======== Source extract

Absolute quantification of Mycoplasma pneumoniae in infected patients by droplet digital PCR to track disease severity and treatment efficacy.

Mycoplasma pneumoniae is a common causative pathogen of community-acquired pneumonia. An accurate and sensitive detection method is important for evaluating disease severity and treatment efficacy. Digital droplet PCR (ddPCR) is a competent method enabling the absolute quantification of DNA copy number with high precision and sensitivity. We established ddPCR for M. pneumoniae detection, using clinical specimens for validation, and this showed excellent specificity for M. pneumoniae. The limit of detection of ddPCR was 2.9 copies/reaction, while that for real-time PCR was 10.8 copies/reaction. In total, 178 clinical samples were used to evaluate the ddPCR assay, which correctly identified and differentiated 80 positive samples, whereas the real-time PCR tested 79 samples as positive. One sample that tested negative in real-time PCR was positive in ddPCR, with a bacterial load of three copies/test. For samples that tested positive in both methods, the cycle threshold of real-time PCR was highly correlated with the copy number of ddPCR. Bacterial loads in patients with severe M. pneumoniae pneumonia were significantly higher than those in patients with general M. pneumoniae pneumonia. The ddPCR showed that bacterial loads were significantly decreased after macrolide treatment, which could have reflected the treatment efficacy. The proposed ddPCR assay was sensitive and specific for the detection of M. pneumoniae. Quantitative monitoring of bacterial load in clinical samples could help clinicians to evaluate treatment efficacy.

================

■ What you need to do ■
Copy out the entire Mycoplasma pneumoniae passage above word for word, including its title.

======== Data extract

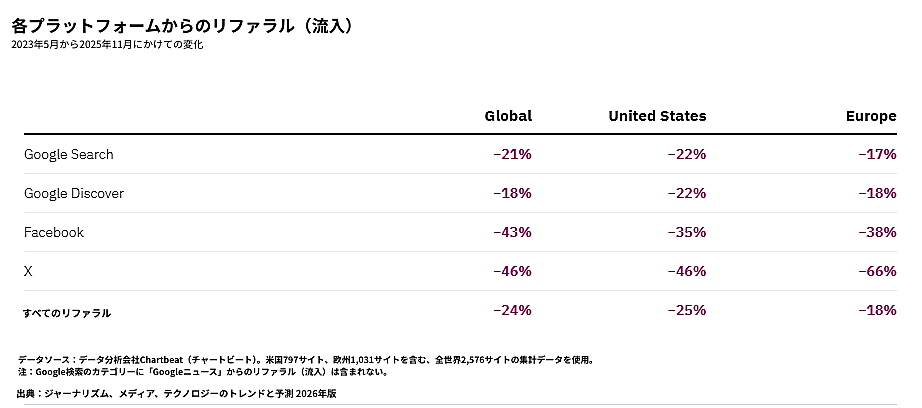Click the Europe column header
Screen dimensions: 922x408
[870, 116]
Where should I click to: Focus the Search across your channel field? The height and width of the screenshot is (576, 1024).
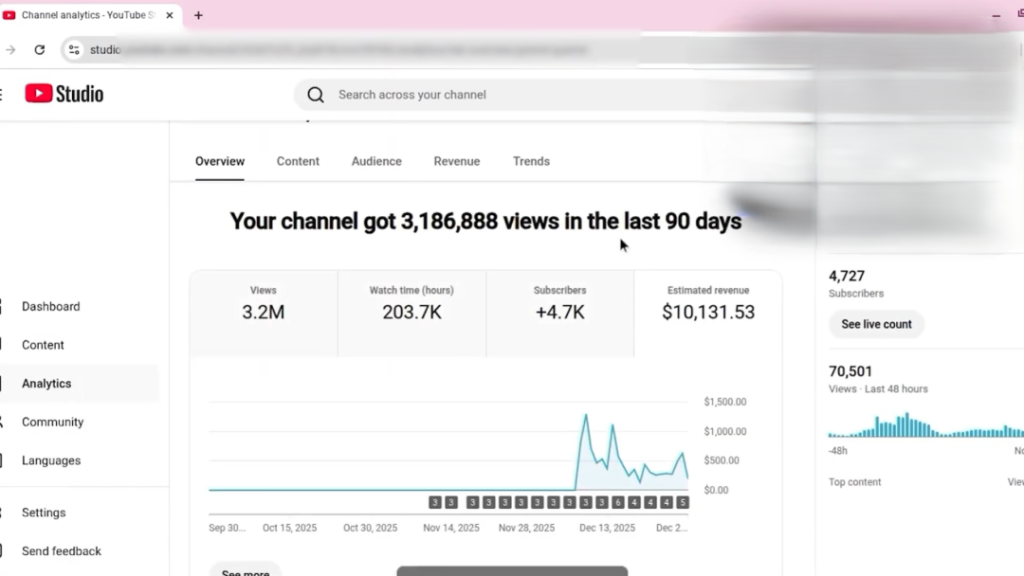point(500,95)
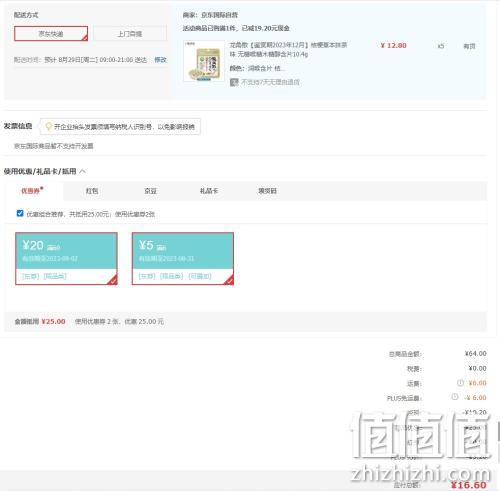Click the shipping fee info icon
The width and height of the screenshot is (500, 491).
click(460, 383)
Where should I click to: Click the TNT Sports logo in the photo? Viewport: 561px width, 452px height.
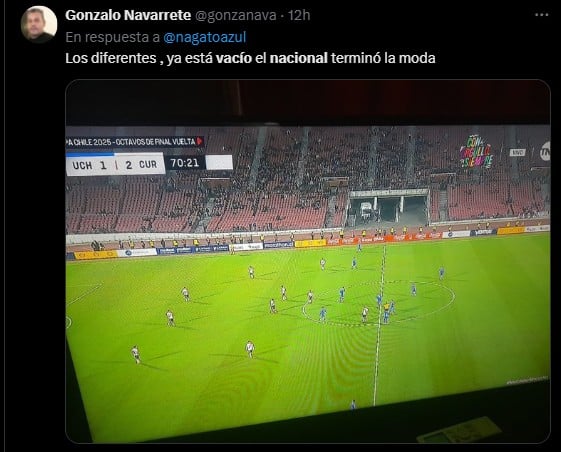[545, 151]
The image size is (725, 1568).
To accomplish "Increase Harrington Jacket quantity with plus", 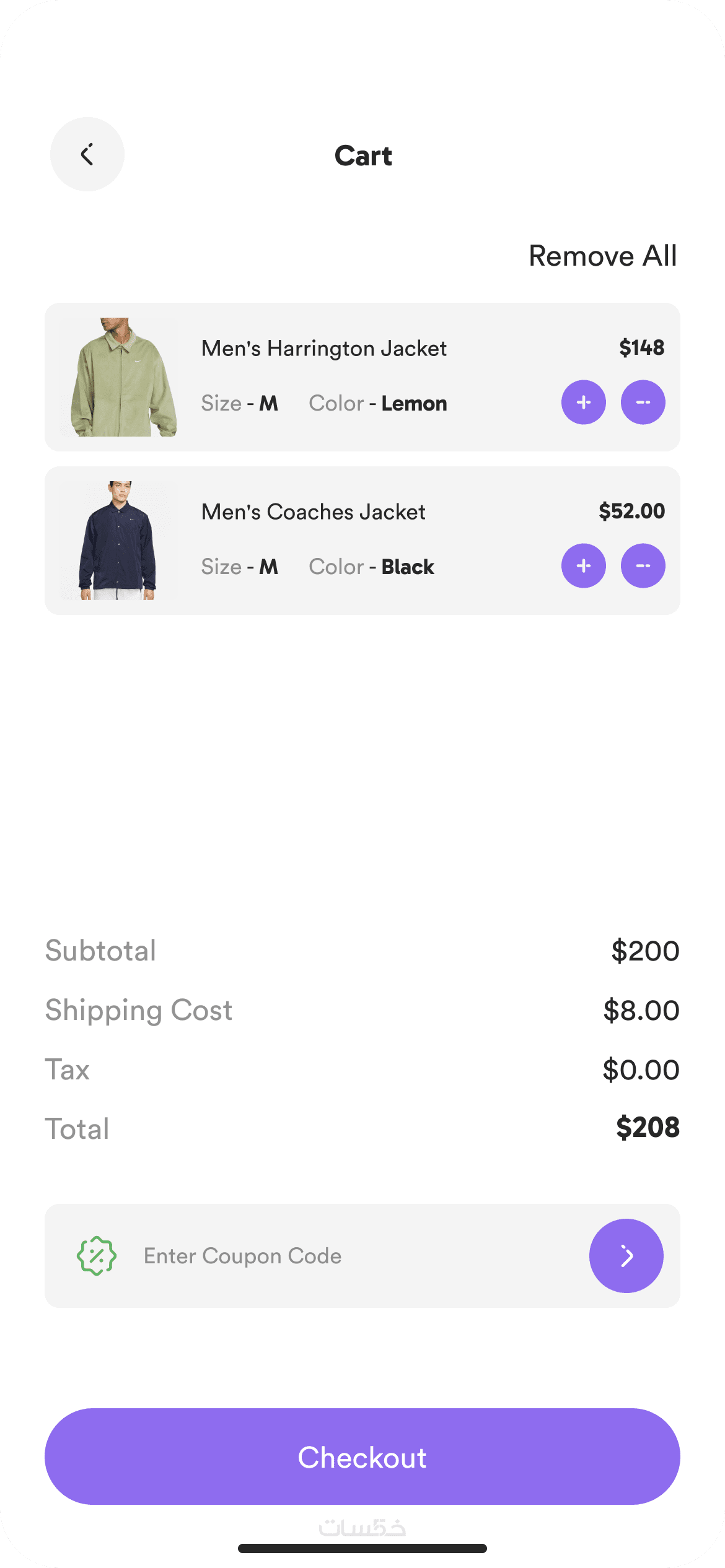I will [583, 403].
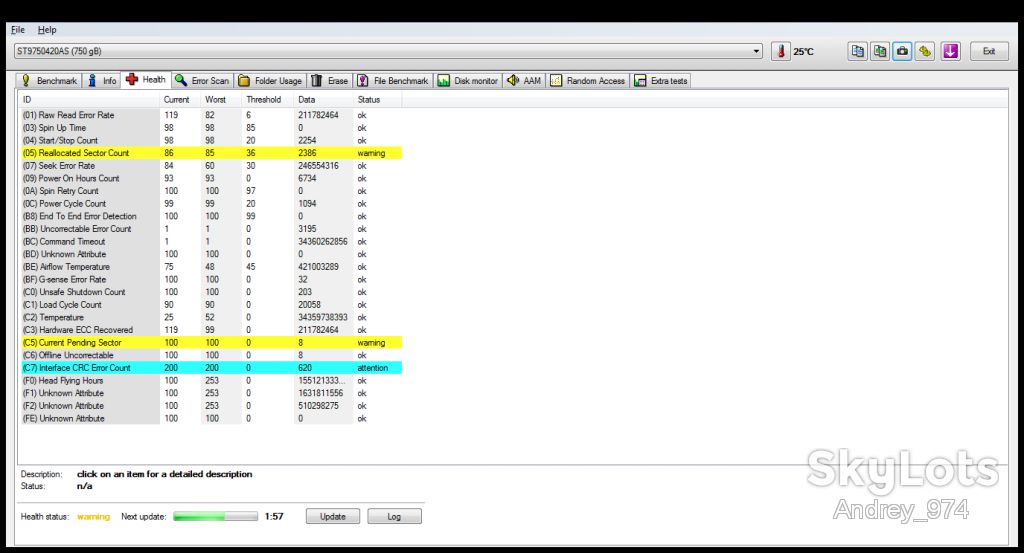Click the Exit button
Screen dimensions: 1024x553
point(989,51)
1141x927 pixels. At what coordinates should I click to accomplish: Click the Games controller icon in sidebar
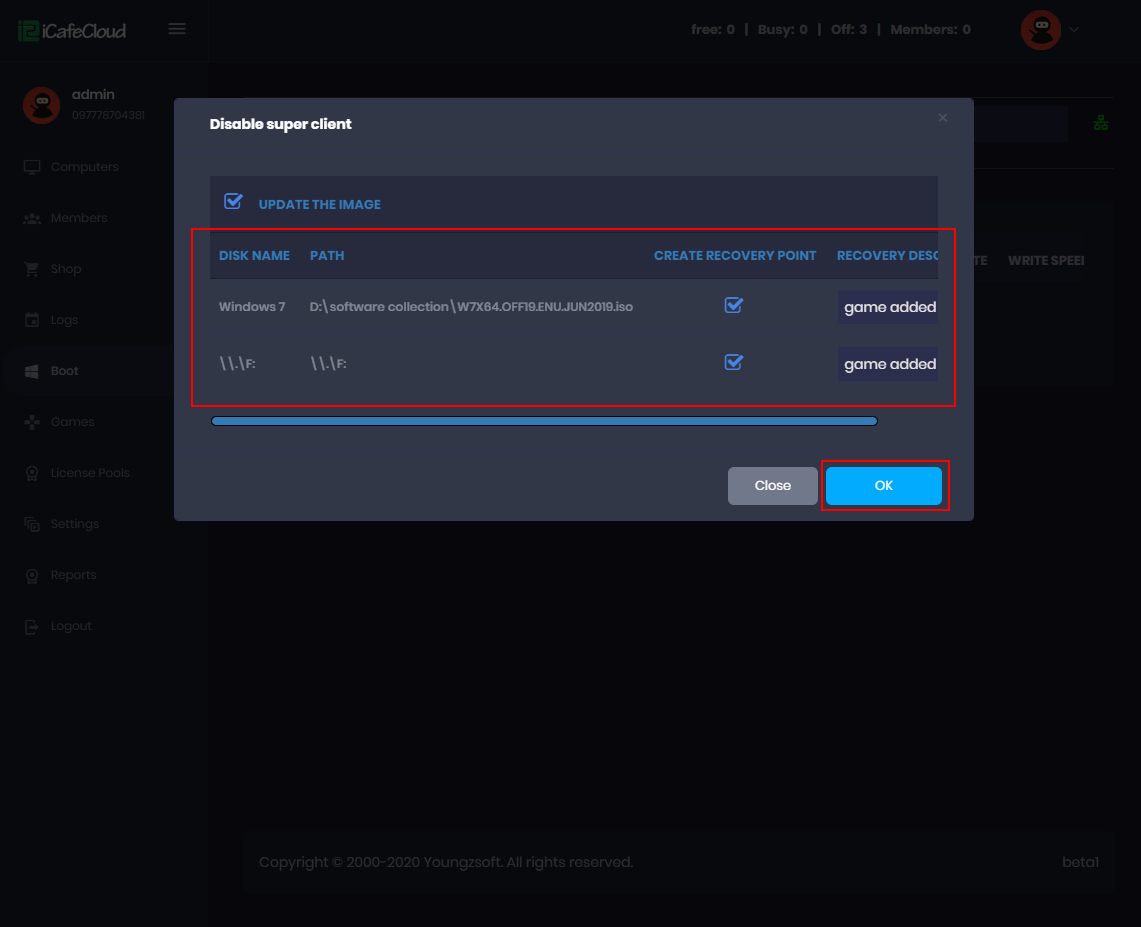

================

■ Answer for this exercise ■
Absolute quantification of Mycoplasma pneumoniae in infected patients by droplet digital PCR to track disease severity and treatment efficacy.

Mycoplasma pneumoniae is a common causative pathogen of community-acquired pneumonia. An accurate and sensitive detection method is important for evaluating disease severity and treatment efficacy. Digital droplet PCR (ddPCR) is a competent method enabling the absolute quantification of DNA copy number with high precision and sensitivity. We established ddPCR for M. pneumoniae detection, using clinical specimens for validation, and this showed excellent specificity for M. pneumoniae. The limit of detection of ddPCR was 2.9 copies/reaction, while that for real-time PCR was 10.8 copies/reaction. In total, 178 clinical samples were used to evaluate the ddPCR assay, which correctly identified and differentiated 80 positive samples, whereas the real-time PCR tested 79 samples as positive. One sample that tested negative in real-time PCR was positive in ddPCR, with a bacterial load of three copies/test. For samples that tested positive in both methods, the cycle threshold of real-time PCR was highly correlated with the copy number of ddPCR. Bacterial loads in patients with severe M. pneumoniae pneumonia were significantly higher than those in patients with general M. pneumoniae pneumonia. The ddPCR showed that bacterial loads were significantly decreased after macrolide treatment, which could have reflected the treatment efficacy. The proposed ddPCR assay was sensitive and specific for the detection of M. pneumoniae. Quantitative monitoring of bacterial load in clinical samples could help clinicians to evaluate treatment efficacy.